At last our marching orders came, and were hailed with the greatest delight by both officers and men, who had all been chafing at our detention in the plains.   Hope deferred had made the monotonous routine of cantonment life irksome in the extreme, so it was with feelings of the greatest relief and satisfaction that we started on our march from Ferozepore to Peshawar, under the command of Colonel Blair.

Our orders were to push on without delay to join the force which was on the point of starting for the relief of the army returning from Cabul   And we did "push on";  accomplishing long marches through that dry and sandy country, swimming our horses over four of its formidable rivers, (Sutlej,  Ravi, Chenab, and Jhelum);  the fifth (Indus), we crossed on a bridge of boats, and we succeeded in reaching Peshawar in December.

Some little time before this (1841), Colonel Wild, with an insufficient force, a paucity of food, and a few defective guns borrowed from Avitabile the Sikh general, had attempted to press  on to the rescue of the garrison at Jelalabad under Sir Robert Sale, but was driven back, with loss, to Peshawar.   Owing to this reverse it was decided that further re-inforcements must come up from India ere a second attempt could be made.   It was now the depth of winter, and heavy snow lay on the ground:  the cold was intense.
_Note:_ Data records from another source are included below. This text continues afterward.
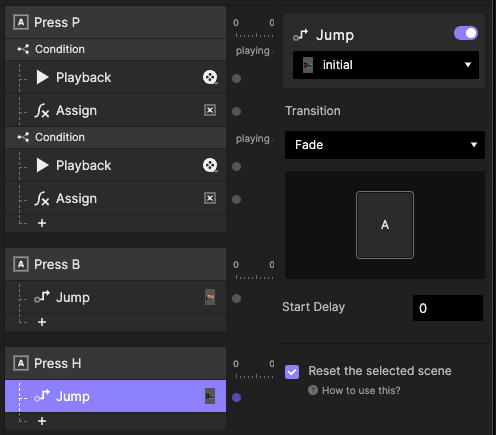This screenshot has height=435, width=496.
Task: Click the X box icon on first Assign row
Action: (x=210, y=110)
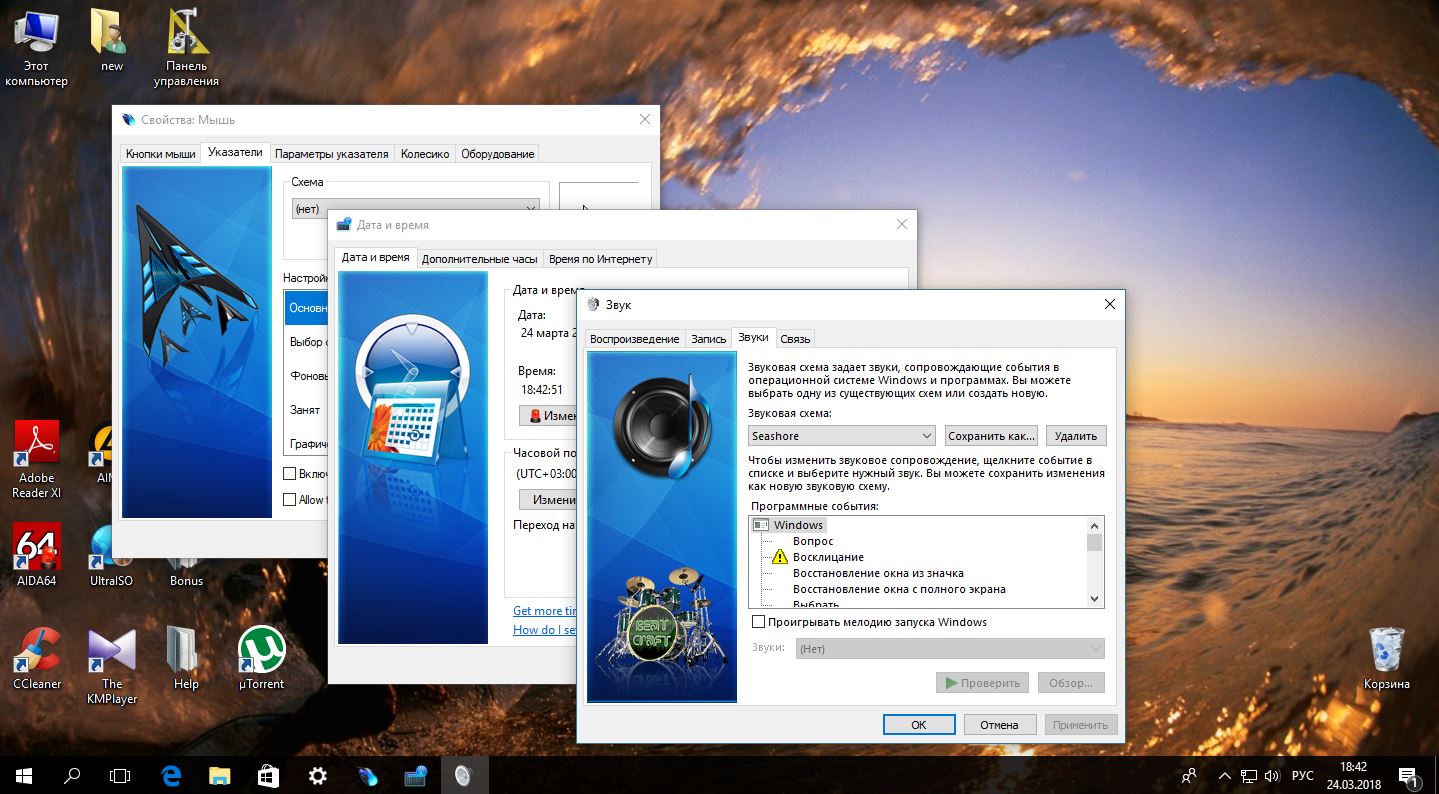Open The KMPlayer desktop shortcut
The height and width of the screenshot is (794, 1439).
coord(111,651)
Whilst at Peshawar I had my first experience of an earthquake, and very laughable though it now appears, it was no laughing matter at the time.   I was standing smoking and talking to a brother officer on the fort wall when I suddenly felt it rock backwards and forwards, but the idea of an earthquake never occurred to me;  I attributed the rocking sensation more or less to my own imagination, and thought I must be going to have a  fit!  "What a fearful earthquake!" exclaimed my friend at last.   "An earthquake!"  I cried, "thank Heaven it is an earthquake, for I thought I had a fit!".

There were several very severe shocks in succession,  which caused considerable damage to Peshawar, and as we afterwards heard, almost levelled the defences of Jelalabad to the ground.   This great earthquake occurred in February 1842.
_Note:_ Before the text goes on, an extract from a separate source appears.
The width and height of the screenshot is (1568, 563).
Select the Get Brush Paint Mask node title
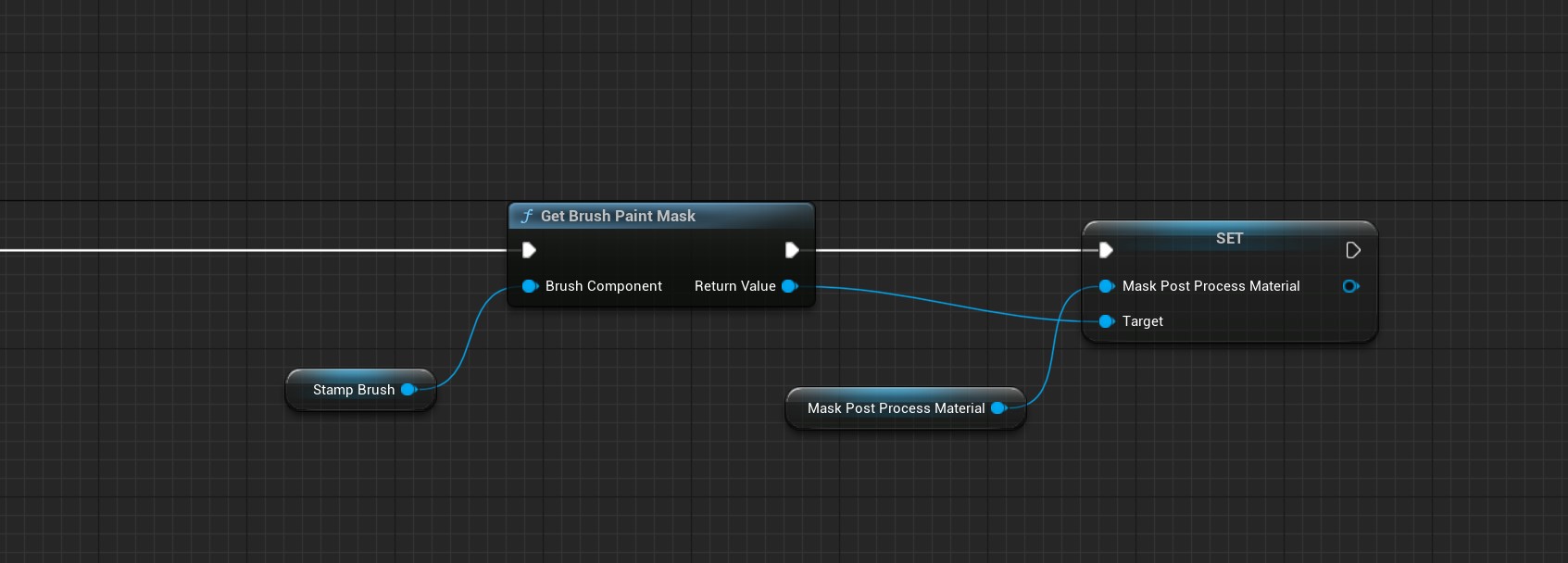(618, 216)

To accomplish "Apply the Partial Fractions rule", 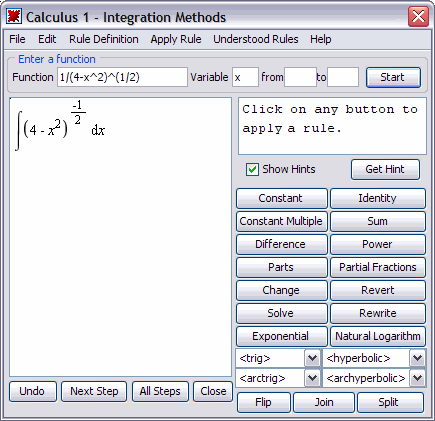I will [378, 267].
Our force at Peshawar, as nearly as I can recollect, consisted of:-

  • 3rd Dragoons
  • 3rd Irregular Cavalry under Captain Tait, brother of  the Archbishop of Canterbury.
  • 1st Light Cavalry
  • 10th Light Cavalry
  • 5th Light Cavalry (detachment only)
  • A brigade or two of infantry
  • A number of native infantry regiments
  • Artillery
  • Sappers and Miners

The command of the army going to the relief was given to General Pollock of the Bengal Artillery.
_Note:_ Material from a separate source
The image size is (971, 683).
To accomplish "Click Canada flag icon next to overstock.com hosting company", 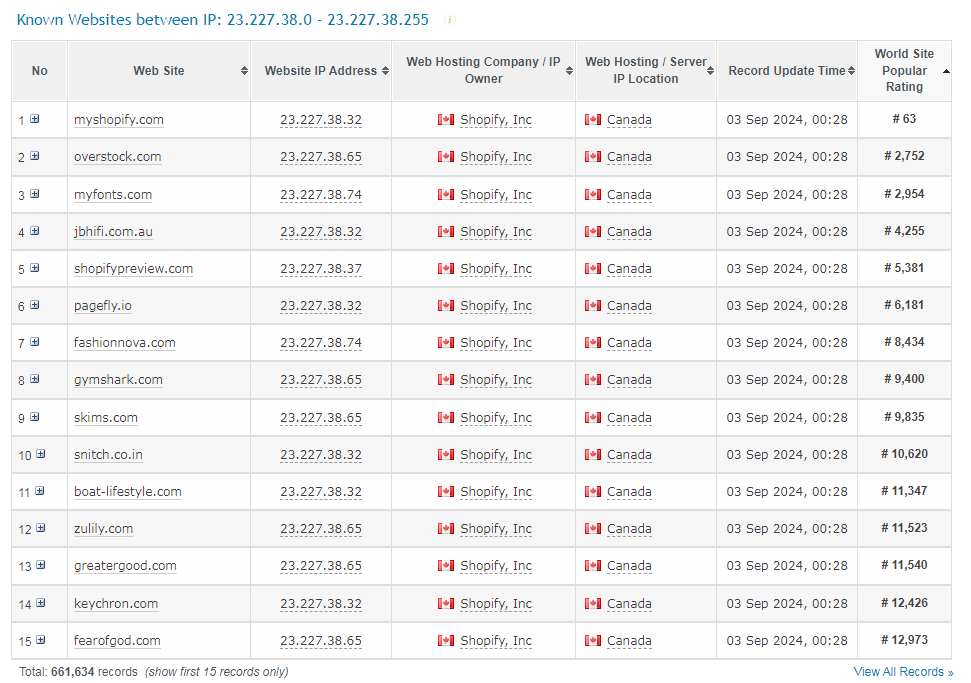I will pyautogui.click(x=446, y=157).
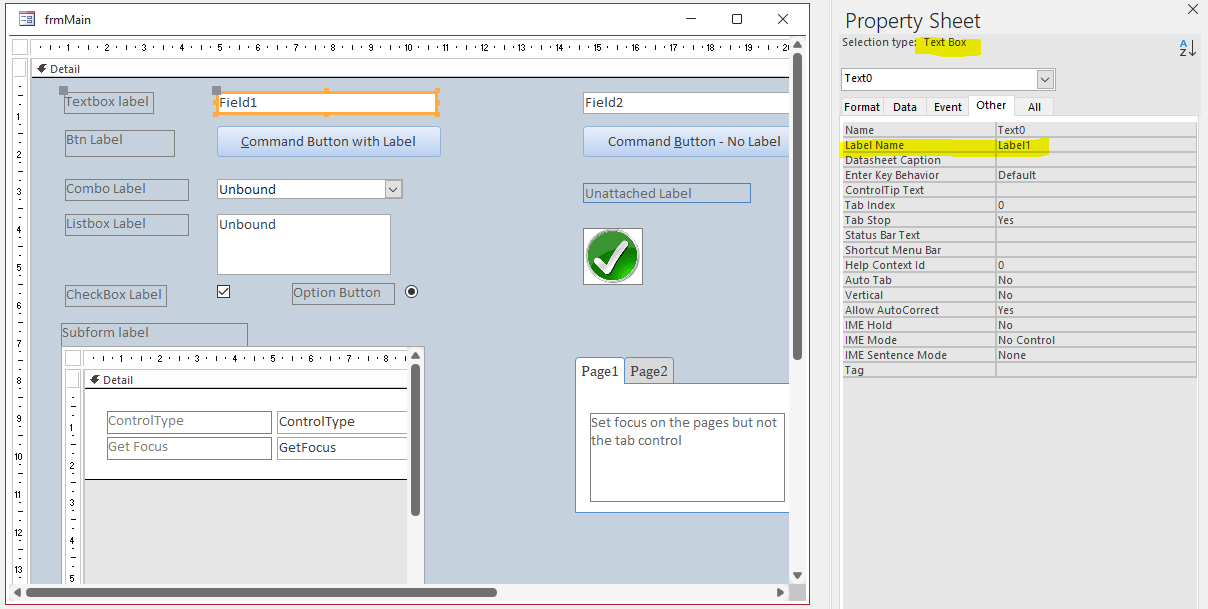
Task: Click the alphabetical sort icon in Property Sheet
Action: 1186,47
The Army of the Indus had marched from Ferozepore on the 10th of December 1838, to restore Shah Sujah to the throne, in place of Dost Mahomed who had "given undisguised support to the Persian designs in Afghanistan".   Dost Mahomed fled from Cabul on our approach, and was made prisoner with his son at Bokhara.   After a time he effected his escape and again collected his troops, but being once more defeated, he surrendered to Sir William Macnaughten.

Shah Sujah was re-instated as Amir in 1839, and about two years later the order was given for the breaking up of "the Army of the Indus", and the return of the troops to India.   This decision brought defection, defeat, and disaster in its train, which misfortunes we were all keenly desirous of now retrieving.

Before dawn on the 5th April, 1842, General Pollock's force advanced to the mouth of the Khyber Pass, which we found blocked up by a strong barricade of boulders and thorny bushes.  This our gunners soon blew down, and while the infantry clambered  up the steep and rugged hillsides, contesting every inch of ground, but gradually driving the enemy before them, and at last "crowning the heights" on either side of the Pass, we held on our way below.   At night we bivouacked in the Pass, lying on the ground at our horses' heads.

We got to Jelalabad in about ten days, and to our bitter disappointment found that General Sale, who was besieged in that fort, had the very day before our arrival, sallied forth and defeated Akbar Khan, Dost Mahomed's son.   The old Jacobite song with which the 13th Light Infantry (Somerset LightInfantry) played us into camp, "Oh, but ye've been lang o'coming!" had a touch of sarcasm in its welcome that was not soothing to our wounded spirits.

Leaving the 10th B.L.C. and several other regiments in an entrenched camp at Gandamak to keep open communications and to collect supplies, the rest of the army went on to Cabul, and having rescued the prisoners, and destroyed a great part of the city, it returned to India.

The prisoners - over a hundred in number - were in the charge of a native chief named Salah Mahomed who turned traitor to his country, accepting a bribe of a pension for life, and a grant of land, (or perhaps money to buy it.)   He hoisted the English flag and handed over the prisoners to Sir Robert Sale, whose wife was among the number.   It was said that Akbar Khan had decreed that the prisoners were to be taken to Turkestan and  there sold into slavery.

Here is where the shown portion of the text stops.